Saudi Arabia's official Saudi Press Agency on Monday reported that Riyadh has decided to raise gasoline prices by more than 50 percent for some products from Tuesday as it cuts a range of subsidies.
Prices will also increase for electricity, water, diesel and kerosene under the cuts approved by the council of ministers, which is headed by Saudi Arabia's King Salman.
Riyadh oil policy to blame for budget shortfall
Saudi Finance Minister Ibrahim al-Assaf had announced in early September that the kingdom was planning to slash government spending and issue more bonds as it faced record budget deficit because of plummeting oil prices.
'We are working... to cut unnecessary expenditure,' Assaf added, noting that the kingdom has so far relied on its huge fiscal reserves to bridge the budget gap but more measures should be taken.
Last year, Saudi Arabia posted a budget deficit of $17.5 billion with Jadwa Investment firm announcing that by the end of July the government had withdrawn $82 billion of its fiscal reserves, reducing the assets to $650 billion.
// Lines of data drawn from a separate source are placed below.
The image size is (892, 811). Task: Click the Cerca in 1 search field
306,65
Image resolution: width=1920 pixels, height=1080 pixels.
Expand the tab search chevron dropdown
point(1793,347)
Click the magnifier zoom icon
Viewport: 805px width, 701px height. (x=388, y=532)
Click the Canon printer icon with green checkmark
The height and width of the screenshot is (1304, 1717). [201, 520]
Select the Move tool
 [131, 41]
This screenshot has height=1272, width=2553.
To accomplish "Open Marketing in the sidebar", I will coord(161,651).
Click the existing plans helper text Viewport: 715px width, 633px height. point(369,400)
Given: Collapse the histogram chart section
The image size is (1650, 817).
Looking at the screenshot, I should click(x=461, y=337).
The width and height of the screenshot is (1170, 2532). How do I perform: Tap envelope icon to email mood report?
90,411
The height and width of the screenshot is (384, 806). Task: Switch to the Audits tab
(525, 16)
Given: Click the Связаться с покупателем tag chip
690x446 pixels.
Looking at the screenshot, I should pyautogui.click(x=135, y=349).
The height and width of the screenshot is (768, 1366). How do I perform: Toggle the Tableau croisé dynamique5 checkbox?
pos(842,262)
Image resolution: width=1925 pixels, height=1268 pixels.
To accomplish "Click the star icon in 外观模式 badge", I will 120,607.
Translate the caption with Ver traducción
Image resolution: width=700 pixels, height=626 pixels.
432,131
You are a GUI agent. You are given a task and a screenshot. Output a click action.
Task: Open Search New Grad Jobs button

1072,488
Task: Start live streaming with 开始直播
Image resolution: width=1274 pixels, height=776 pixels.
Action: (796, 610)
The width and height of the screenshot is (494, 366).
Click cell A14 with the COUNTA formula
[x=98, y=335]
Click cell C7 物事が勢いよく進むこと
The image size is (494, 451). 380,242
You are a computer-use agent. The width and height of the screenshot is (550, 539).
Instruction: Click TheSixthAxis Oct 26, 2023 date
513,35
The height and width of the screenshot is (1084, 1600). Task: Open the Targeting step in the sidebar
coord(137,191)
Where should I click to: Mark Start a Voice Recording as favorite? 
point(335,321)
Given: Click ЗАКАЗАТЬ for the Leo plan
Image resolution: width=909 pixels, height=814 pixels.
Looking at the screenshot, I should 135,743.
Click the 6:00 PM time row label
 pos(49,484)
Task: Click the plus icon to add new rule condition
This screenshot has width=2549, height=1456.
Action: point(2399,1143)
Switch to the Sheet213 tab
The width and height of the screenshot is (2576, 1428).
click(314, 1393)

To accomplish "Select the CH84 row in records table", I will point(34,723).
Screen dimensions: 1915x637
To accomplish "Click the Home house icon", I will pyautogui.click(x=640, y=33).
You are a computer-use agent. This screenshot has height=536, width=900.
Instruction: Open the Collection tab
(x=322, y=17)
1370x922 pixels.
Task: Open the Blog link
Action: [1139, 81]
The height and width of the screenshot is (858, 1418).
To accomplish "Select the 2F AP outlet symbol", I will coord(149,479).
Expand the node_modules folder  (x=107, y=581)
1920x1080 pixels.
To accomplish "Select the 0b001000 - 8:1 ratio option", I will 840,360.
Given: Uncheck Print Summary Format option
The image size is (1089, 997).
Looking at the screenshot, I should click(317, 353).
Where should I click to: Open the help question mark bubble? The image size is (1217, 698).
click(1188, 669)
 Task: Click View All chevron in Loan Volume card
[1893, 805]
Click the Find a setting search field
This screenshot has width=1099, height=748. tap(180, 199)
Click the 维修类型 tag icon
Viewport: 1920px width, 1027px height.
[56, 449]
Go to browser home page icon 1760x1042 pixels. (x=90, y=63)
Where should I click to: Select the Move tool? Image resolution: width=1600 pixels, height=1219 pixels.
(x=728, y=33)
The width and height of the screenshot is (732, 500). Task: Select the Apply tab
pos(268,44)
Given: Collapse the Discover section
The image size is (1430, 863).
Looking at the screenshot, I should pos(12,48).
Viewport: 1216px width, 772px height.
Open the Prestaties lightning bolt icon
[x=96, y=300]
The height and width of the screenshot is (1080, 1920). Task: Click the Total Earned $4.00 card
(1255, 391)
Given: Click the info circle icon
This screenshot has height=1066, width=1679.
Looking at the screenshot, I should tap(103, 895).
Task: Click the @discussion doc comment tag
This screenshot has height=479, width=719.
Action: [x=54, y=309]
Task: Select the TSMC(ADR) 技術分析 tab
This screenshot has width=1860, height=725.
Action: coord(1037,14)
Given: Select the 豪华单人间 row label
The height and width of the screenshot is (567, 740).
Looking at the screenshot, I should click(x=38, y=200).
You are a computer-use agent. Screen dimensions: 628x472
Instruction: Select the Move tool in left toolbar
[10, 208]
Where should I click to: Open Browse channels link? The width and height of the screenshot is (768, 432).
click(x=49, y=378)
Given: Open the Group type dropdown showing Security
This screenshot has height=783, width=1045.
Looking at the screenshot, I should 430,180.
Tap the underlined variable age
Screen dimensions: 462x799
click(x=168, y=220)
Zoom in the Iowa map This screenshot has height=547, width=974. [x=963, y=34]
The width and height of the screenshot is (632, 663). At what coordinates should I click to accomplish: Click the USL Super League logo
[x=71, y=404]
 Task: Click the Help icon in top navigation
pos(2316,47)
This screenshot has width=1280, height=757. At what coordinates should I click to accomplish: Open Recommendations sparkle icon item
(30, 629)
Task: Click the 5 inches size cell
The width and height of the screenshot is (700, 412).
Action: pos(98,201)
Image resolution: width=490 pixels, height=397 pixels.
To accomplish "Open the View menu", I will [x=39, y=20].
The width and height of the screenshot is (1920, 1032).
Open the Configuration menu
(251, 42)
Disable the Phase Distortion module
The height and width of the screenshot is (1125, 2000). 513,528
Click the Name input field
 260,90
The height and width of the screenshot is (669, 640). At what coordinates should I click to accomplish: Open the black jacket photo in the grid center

Jadwa added that the reserves are expected to drop to $629 billion by the end of the current year.
Saudi Arabia has been widely blamed for the plummeting oil prices as Riyadh has adamantly refused to cut its crude output in a bid to drive other oil market players, including US shale producers, out of the market.
In addition, Riyadh has been under tremendous financial pressure due to its expensive military intervention in its southern neighbor, Yemen, which started in late March in a bid to undermine Yemen's Ansarullah movement and bring fugitive former Yemeni president, Abd Rabbuh Mansour Hadi, back to power.
More than 7,500 people have been killed and over 14,000 others injured since March 26. The strikes have also taken a heavy toll on the impoverished country's facilities and infrastructure, destroying many hospitals, schools, and factories.